Thimphu is an attractive, orderly city set in a valley of pine forests. By world standards it is a very small capital. A recent press article on social trends said, however, that the town had nearly 700 divorce cases in its courts over a four-year period.
Many causes were cited, including alcoholism, infidelity, domestic violence - and plain incompatibility. There were many more cases that did not come to court. And the divorce rate is rising.
It is the kind of trend many would associate with urbanisation - but Bhutan is urbanising less quickly than its neighbours.
Barun Gurung relates it to the fact that people here "are quite easy-going and a little laid-back" and that, compared with, say, India, women here are treated more on a par with men.
But the attitude to marriage itself is also unusual.
Bhutanese are "easy-going and a little laid-back", says Barun Gurung
In this Buddhist-dominated society, in both rural and urban settings, many people tie the nuptial knot in a more casual, less ceremonial way, than elsewhere.
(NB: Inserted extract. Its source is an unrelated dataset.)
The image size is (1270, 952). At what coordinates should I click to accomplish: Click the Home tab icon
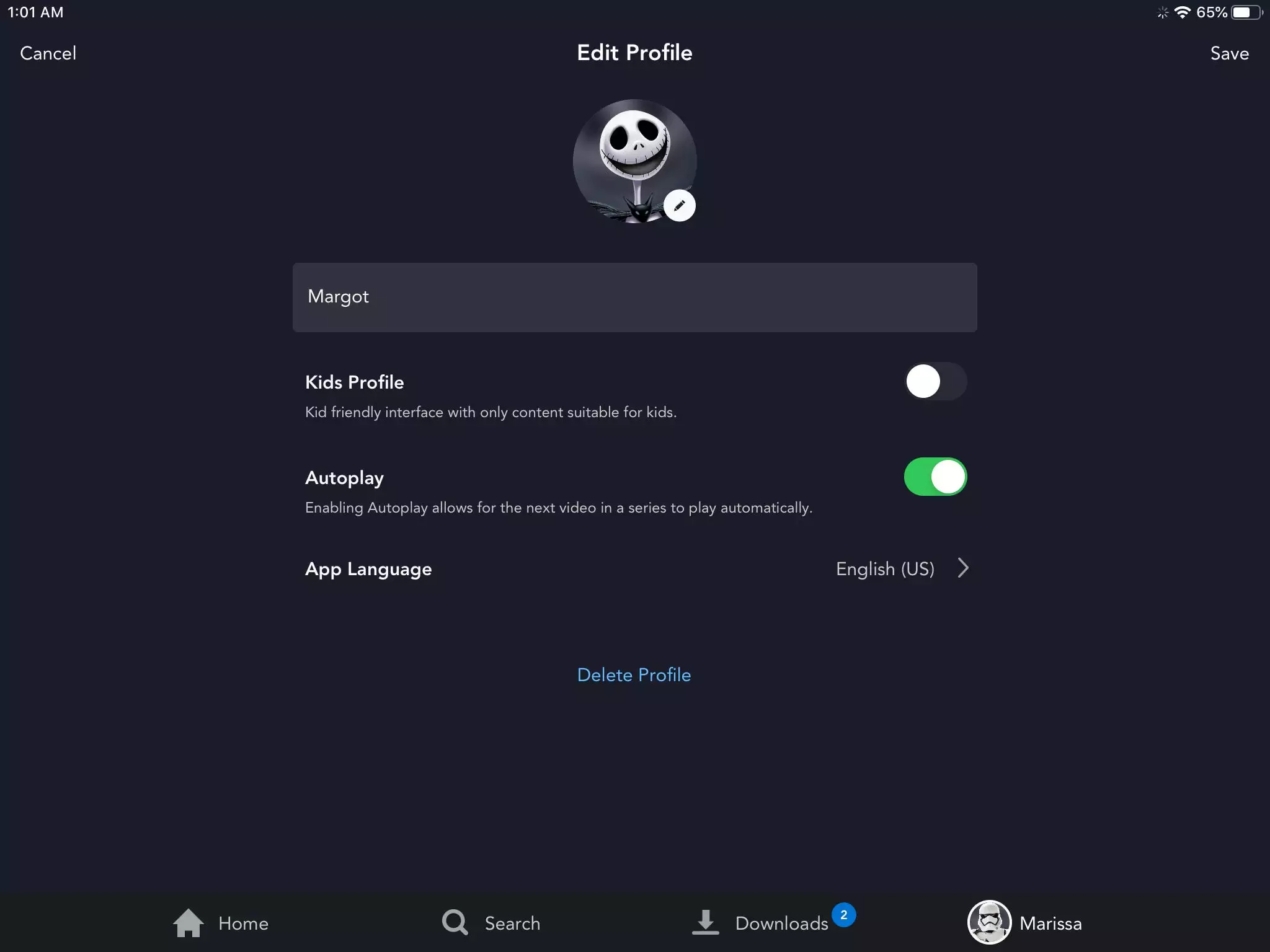click(188, 922)
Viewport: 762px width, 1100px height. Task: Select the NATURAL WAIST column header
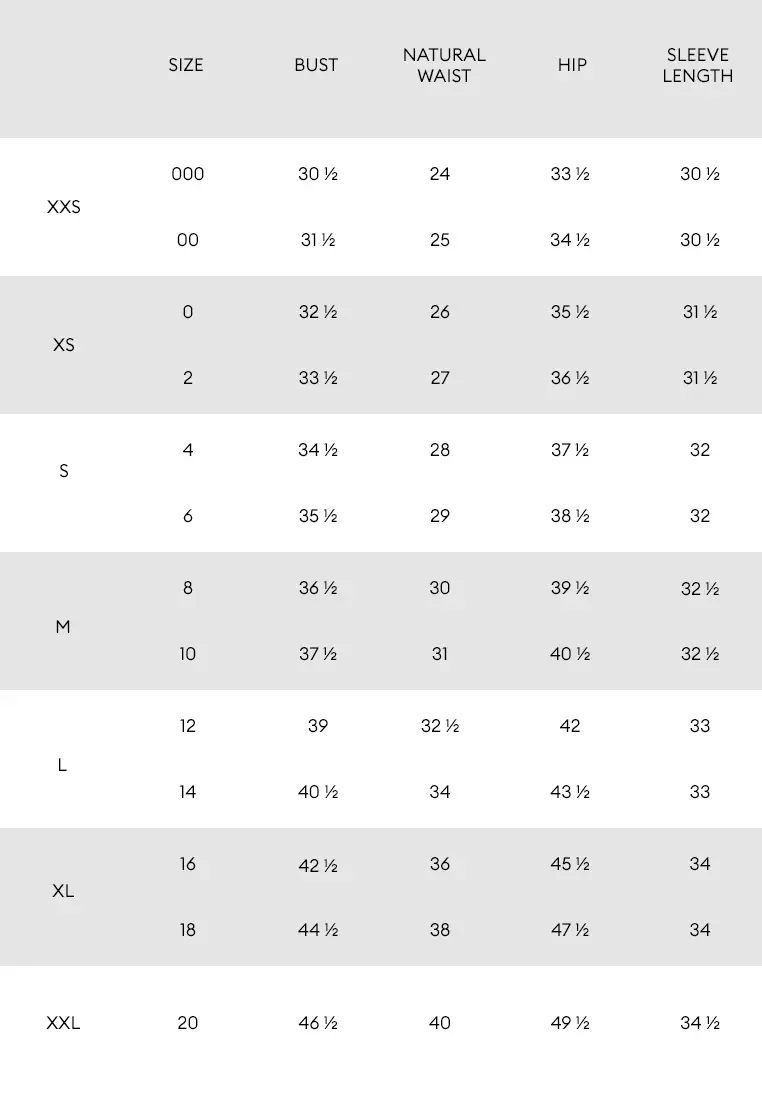[444, 65]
There is also a long tradition of people starting to live together and, once they are clearly committed, being regarded as married.
Passang Dorji, a senior reporter at the Bhutan Times, cites his own situation.
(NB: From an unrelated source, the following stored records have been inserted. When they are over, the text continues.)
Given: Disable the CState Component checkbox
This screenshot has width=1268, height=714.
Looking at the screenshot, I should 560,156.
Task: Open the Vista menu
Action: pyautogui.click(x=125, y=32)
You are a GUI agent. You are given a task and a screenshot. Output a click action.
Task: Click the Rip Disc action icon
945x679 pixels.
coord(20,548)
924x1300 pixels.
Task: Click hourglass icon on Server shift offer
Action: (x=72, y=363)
"In Bhutan basically marriage is very mutual and practical," he says. "It basically depends on a couple's mutual consensus."
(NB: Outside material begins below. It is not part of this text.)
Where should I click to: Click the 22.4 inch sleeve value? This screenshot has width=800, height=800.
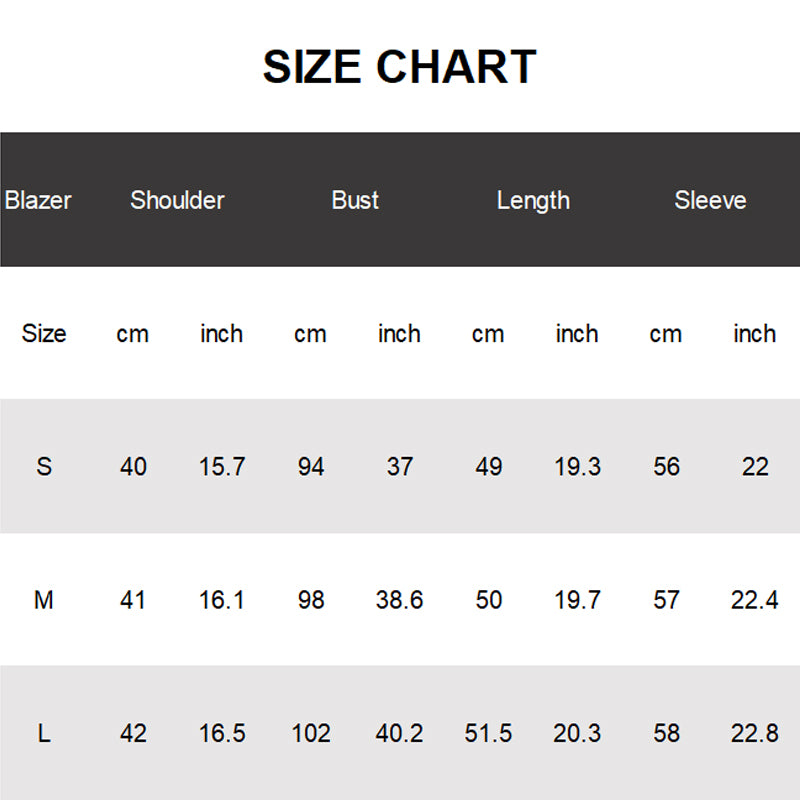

He met his own wife - a teacher - in their primary school days. Later "she used to work in a very remote place and I used to go there and live with her. So basically our marriage didn't have any ceremonies.
"So far our married life has been very good. We are parents of two and she is also a working mother."
It is a far cry from the lavish, sometimes cripplingly expensive, weddings common in the region.
Given that marriage is more low-key, and more often tied to romantic love than to parental choice, that might be a reason why it has become easier to leave it. And, says Passang, neither the man nor the woman is likely to be disdained.
"Her friends, her relatives, her parents would be there to help and sympathise with her," he says.
"If by stigma someone is forced to live with the person she or he doesn't like, I think it is not a meaningful life... Our system basically gives liberty for a person to practise a lifestyle that she or he prefers."
But some think the tide should turn; that some young people are too careless and get married for reasons of "puppy love".
Sangay Zam, a member of parliament, stresses that many Bhutanese do still revere and value the marriage institution. She feels that marriage break-ups are usually initiated by men and are too easy.
"If the men get the opportunity to pull the strings and have their say, they would naturally have divorces. And divorces are not so expensive, if you look at the law of the country.
"So I think some of the parliamentarians are taking it up to say that divorces shouldn't be so cheap - there should be some cost factor so that people think twice before they think about divorces."
Barun, the artist, now has both a stepmother and a stepfather - both his parents have remarried. He gets on well with both. But he too says divorce should be a last resort.
"If the relationship is not working out, I think it is better to get divorced. But if the relationship is working out and it's just that you have a feeling for another girl or woman, it's really bad."
It is striking that this generally poor country seems, in some areas of life, to be following a path more akin to Western countries than its neighbours.
Tshering is glad that as a divorced mother she is not ostracised. But she is not in a hurry to marry again.
"I need a lot of time - to bring up my son, to focus on my career - so marriage is the last thing right now," she says, laughing.